The study reveals how inequality of access can disadvantage those who are low income and non-white. In April, the U.S. Treasury Department stated its intention to send stimulus payments to people with the lowest adjusted gross income first. The plan would make it a priority to send checks to people with incomes $10,000 or under first, then work up to higher incomes.
In actuality, it didn’t pan out this way for several possible reasons. For one, people with the lowest incomes are more likely to be people who don’t have to file tax returns. Among people who were likely eligible for the stimulus, 38% didn’t file a tax return in the last two years and weren’t receiving Social Security benefits, which meant that the IRS probably didn’t have information on them. But among people whose incomes were right at or below the federal poverty level, 47% didn’t file a tax return or receive Social Security. The study says that a lack of internet access could have also affected whether people in these groups could log onto the IRS portal to submit the necessary information.
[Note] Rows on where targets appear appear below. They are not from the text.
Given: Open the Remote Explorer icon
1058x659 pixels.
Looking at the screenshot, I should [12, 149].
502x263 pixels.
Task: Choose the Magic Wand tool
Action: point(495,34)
As income level goes down, fewer people have bank accounts where the stimulus could have been deposited, and direct deposits were sent much more quickly than paper checks. “Less than half (45.4 percent) of nonrecipients living in poverty had bank accounts,” the study reports.
Right now, many Americans are anxiously wondering whether there might be a second direct stimulus payment coming to ease COVID-19 financial burdens — though members of Congress have said they’re working on the next proposal, we don’t know if it will be another $1,200 and whether the eligibility requirements will be the same. But the haphazard rollout of the first one shows the need for a more reliable way of quickly getting the next stimulus payments to the most vulnerable Americans first.